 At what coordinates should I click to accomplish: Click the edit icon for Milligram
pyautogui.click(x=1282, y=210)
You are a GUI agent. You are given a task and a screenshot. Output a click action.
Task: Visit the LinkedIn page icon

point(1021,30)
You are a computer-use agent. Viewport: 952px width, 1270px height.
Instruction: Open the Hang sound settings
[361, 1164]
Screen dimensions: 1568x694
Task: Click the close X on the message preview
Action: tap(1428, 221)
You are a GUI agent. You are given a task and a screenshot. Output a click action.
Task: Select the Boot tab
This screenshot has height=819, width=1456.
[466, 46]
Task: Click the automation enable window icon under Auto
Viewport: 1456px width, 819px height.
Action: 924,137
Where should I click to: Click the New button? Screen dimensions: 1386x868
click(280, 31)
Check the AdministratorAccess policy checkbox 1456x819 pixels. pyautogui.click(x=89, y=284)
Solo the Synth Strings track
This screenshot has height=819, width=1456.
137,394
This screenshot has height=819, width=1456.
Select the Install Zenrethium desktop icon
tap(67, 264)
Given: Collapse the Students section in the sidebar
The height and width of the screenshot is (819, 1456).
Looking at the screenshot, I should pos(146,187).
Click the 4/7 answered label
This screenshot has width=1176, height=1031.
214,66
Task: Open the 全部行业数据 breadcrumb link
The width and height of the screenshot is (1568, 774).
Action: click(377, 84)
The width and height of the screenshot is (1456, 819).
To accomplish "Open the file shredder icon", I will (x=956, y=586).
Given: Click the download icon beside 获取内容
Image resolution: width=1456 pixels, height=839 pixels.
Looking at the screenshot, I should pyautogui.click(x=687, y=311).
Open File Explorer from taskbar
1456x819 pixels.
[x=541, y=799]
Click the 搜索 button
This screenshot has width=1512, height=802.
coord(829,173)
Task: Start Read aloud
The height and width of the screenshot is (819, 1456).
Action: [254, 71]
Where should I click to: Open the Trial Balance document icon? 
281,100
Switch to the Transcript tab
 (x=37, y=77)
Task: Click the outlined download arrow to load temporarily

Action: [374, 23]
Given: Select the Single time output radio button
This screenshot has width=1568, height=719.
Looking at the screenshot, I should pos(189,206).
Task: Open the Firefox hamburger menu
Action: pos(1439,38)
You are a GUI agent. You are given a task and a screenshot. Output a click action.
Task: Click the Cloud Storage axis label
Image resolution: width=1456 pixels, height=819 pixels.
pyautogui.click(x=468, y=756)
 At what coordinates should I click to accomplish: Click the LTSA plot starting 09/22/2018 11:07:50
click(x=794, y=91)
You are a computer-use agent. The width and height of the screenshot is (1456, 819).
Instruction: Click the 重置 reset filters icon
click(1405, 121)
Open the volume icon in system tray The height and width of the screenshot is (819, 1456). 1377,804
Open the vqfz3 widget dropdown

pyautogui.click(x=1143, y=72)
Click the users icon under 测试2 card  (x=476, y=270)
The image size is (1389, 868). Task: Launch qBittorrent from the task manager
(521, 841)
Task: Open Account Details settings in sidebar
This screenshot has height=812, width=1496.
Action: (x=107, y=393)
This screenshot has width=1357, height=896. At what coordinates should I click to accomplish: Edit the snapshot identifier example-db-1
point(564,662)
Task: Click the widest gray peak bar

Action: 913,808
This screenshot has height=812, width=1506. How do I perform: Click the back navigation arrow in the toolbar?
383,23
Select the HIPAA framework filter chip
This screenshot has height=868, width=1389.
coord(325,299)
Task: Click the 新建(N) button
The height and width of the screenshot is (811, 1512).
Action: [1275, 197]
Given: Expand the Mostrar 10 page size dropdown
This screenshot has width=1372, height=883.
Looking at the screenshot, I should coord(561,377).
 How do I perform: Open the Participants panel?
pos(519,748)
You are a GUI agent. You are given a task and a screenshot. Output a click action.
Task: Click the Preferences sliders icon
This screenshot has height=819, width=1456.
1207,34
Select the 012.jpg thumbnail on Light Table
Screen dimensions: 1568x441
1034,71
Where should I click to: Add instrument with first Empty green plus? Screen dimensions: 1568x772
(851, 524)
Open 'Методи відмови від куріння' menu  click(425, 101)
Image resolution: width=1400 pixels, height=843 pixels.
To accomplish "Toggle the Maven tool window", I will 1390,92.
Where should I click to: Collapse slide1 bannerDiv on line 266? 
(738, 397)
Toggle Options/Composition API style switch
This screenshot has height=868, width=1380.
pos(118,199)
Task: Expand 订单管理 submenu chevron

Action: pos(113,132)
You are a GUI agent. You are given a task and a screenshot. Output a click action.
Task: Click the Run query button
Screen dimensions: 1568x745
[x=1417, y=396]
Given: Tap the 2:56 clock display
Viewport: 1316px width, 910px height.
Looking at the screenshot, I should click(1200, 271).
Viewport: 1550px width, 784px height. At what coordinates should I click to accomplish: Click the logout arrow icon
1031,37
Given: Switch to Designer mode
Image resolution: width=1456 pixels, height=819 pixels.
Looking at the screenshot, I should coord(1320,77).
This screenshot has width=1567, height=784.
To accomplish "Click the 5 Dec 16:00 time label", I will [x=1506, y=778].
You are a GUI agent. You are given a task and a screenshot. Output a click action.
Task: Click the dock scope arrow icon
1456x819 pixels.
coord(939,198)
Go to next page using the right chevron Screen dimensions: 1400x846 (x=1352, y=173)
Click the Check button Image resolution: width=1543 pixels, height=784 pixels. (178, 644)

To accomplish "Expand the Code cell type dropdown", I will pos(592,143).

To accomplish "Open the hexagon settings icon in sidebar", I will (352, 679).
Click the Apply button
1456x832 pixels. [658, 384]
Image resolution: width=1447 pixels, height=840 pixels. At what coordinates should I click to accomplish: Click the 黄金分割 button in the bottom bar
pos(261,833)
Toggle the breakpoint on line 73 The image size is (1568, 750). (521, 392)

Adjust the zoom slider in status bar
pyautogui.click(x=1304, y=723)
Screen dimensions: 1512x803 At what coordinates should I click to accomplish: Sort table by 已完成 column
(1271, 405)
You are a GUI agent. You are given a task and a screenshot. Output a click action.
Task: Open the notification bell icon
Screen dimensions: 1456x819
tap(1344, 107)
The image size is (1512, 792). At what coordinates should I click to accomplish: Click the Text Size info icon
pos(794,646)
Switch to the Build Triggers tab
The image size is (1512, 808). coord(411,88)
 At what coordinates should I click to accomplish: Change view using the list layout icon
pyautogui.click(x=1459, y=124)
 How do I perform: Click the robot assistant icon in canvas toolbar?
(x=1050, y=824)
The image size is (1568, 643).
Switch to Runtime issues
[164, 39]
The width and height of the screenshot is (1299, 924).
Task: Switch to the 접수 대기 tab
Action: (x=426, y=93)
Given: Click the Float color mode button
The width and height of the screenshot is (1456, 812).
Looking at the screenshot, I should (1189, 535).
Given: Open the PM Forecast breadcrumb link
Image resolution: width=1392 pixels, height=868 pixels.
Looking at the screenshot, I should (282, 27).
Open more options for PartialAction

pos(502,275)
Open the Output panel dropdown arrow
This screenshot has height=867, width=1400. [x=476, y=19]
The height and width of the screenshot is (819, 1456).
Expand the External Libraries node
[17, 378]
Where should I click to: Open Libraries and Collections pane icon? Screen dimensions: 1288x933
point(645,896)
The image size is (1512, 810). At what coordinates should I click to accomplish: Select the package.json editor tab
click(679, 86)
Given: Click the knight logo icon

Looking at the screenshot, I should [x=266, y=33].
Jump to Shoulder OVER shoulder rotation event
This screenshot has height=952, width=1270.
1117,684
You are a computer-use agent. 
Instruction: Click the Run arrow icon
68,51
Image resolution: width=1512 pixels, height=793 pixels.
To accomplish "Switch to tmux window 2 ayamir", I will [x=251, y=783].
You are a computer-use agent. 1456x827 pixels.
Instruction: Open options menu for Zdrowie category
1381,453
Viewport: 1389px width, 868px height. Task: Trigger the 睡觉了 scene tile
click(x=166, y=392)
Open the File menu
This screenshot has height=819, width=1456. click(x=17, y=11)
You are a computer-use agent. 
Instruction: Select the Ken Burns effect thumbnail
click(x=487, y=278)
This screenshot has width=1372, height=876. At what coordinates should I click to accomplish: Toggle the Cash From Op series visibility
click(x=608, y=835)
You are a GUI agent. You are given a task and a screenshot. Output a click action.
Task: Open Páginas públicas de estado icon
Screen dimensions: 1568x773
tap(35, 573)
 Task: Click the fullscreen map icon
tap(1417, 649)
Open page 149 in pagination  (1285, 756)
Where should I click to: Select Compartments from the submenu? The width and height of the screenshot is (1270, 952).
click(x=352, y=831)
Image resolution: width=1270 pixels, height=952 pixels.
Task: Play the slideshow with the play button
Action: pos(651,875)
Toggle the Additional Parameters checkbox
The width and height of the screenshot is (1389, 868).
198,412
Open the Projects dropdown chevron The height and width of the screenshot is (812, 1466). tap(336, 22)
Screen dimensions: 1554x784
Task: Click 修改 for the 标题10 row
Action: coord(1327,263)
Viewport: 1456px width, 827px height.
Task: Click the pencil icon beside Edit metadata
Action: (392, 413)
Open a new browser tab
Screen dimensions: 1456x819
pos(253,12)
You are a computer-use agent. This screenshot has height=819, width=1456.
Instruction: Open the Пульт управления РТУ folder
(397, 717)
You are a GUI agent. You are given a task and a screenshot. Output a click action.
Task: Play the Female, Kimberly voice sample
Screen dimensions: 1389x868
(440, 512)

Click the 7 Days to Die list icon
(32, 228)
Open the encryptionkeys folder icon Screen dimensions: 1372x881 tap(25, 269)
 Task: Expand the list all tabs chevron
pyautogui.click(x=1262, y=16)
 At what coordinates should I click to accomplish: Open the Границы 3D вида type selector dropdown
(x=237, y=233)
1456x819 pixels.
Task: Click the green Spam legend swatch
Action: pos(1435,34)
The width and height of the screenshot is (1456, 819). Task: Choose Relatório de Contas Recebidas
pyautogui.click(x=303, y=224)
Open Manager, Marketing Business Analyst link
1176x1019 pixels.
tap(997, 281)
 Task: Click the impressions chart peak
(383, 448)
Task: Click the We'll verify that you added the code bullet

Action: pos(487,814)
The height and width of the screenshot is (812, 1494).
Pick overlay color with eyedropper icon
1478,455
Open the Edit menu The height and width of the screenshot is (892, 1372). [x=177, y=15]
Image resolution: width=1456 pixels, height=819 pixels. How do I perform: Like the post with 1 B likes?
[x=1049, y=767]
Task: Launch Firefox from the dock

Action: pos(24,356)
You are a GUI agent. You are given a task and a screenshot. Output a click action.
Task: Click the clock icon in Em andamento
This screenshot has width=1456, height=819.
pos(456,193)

--------------------

• [What you should do]:
Taking the entries above, write out exactly each line from the one holding "Given: Select the" to the one holding "Task: Open Account", both included, and stop there.

• [Completed exercise]:
Given: Select the Single time output radio button
This screenshot has width=1568, height=719.
Looking at the screenshot, I should pos(189,206).
Task: Open the Firefox hamburger menu
Action: pos(1439,38)
You are a GUI agent. You are given a task and a screenshot. Output a click action.
Task: Click the Cloud Storage axis label
Image resolution: width=1456 pixels, height=819 pixels.
pyautogui.click(x=468, y=756)
 At what coordinates should I click to accomplish: Click the LTSA plot starting 09/22/2018 11:07:50
click(x=794, y=91)
You are a computer-use agent. The width and height of the screenshot is (1456, 819).
Instruction: Click the 重置 reset filters icon
click(1405, 121)
Open the volume icon in system tray The height and width of the screenshot is (819, 1456). 1377,804
Open the vqfz3 widget dropdown

pyautogui.click(x=1143, y=72)
Click the users icon under 测试2 card  (x=476, y=270)
The image size is (1389, 868). Task: Launch qBittorrent from the task manager
(521, 841)
Task: Open Account Details settings in sidebar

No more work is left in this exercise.